Fact is, there is nothing to distinguish either from an individual's psychopathological standpoint; both beliefs are entirely delusional since they cannot be supported by evidential science, logic, or rationality.

The Merchant of Menace said...

To scotch,

Apologies for missing your comment until now.

Next time someone 'authority figure' advises you to pray to a higher power, tell them you worship Coatlicue, but the trouble is She does not answer prayers unless they are accompanied by human-sacrifice, so is it all right if you use the 'authority figure' as the sacrificant!

That should then result in a lenghty argument regarding why their version of a 'higher power' is any more credible than your professed belief in Coatlicue, and by the time you have tied them up in logical knots you will have forgotten all o
about your grief - at least for the time of the argument!

Seriously, though, I hope you are over it now.
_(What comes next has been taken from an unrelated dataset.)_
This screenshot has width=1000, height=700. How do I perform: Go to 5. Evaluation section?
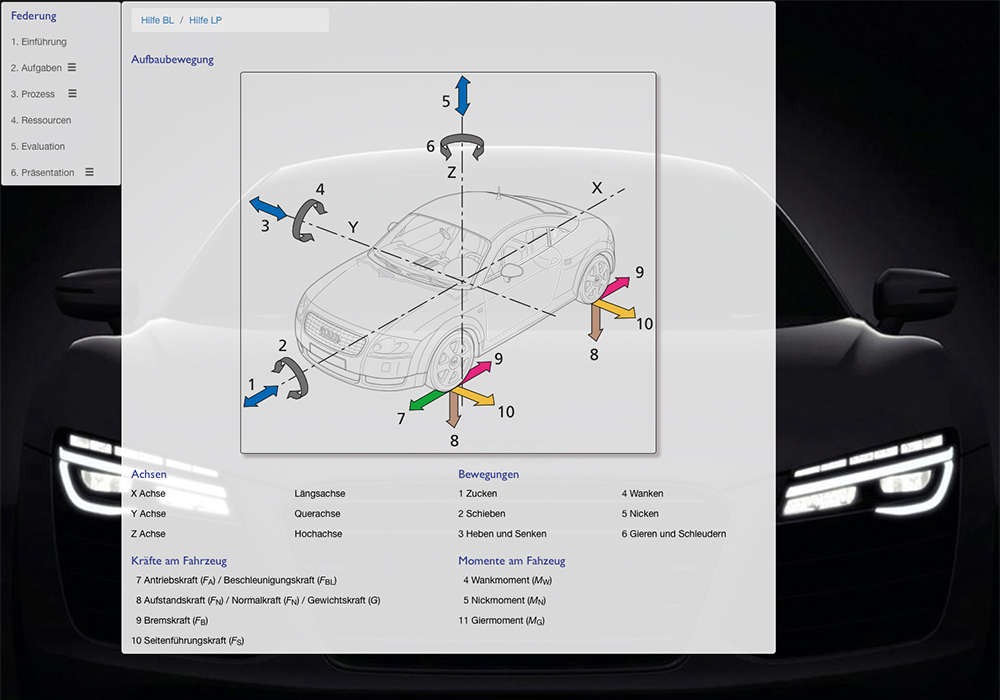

If all else fails, remember the words of the Buddhist sage: "It will pass." And it will, all of it, for all of us.

Take care.

None333333 said...

Git, I knew you were a warm and fuzzy guy deep down. Alas, I am on effexor for the dysthymia, which seems to help me from being all weepy and irritable. Actually a couple counselor types in my churchy recommended this.

The deep dark crushing depression I suffered with all my life began to lift when I turned to God and became a tongue talking holy roller. Today it no longer rules me life. So you can make fun of me all ya' want but the changes I've experienced in my life are proof enough for me.

Take care and thanks for visiting my blog.

The Merchant of Menace said...

MQM,

I'm afraid that just believing something because it makes one feel better is not considered proof per se by intelligent people that the thing believed in is anything other than self-delusion.

However, be that as it may, the important issue here is your dysthymia, and I really do recommend that you obtain a copy of Burns' book and follow the course of treatment in it. Most patients - and therapists too - find that CBT really is much more effective than medication for treating this disorder. It only costs a few pounds, and it may well liberate you from your dysthymia as well as the need to resort to superstition.

None333333 said...

Hey, I'll check it out. The reason I'm on meds is mainly some kind of chemical imbalance - w/o it I become very weepy and irritable and fatigued. But I think there are multiple aspects of depression including biochemical as well as one's thought processes and books can help w/the latter. I have this friend w/this 'victim mentality' and I can totally see how she's causing her own misery by the way she thinks. Drives me nuts.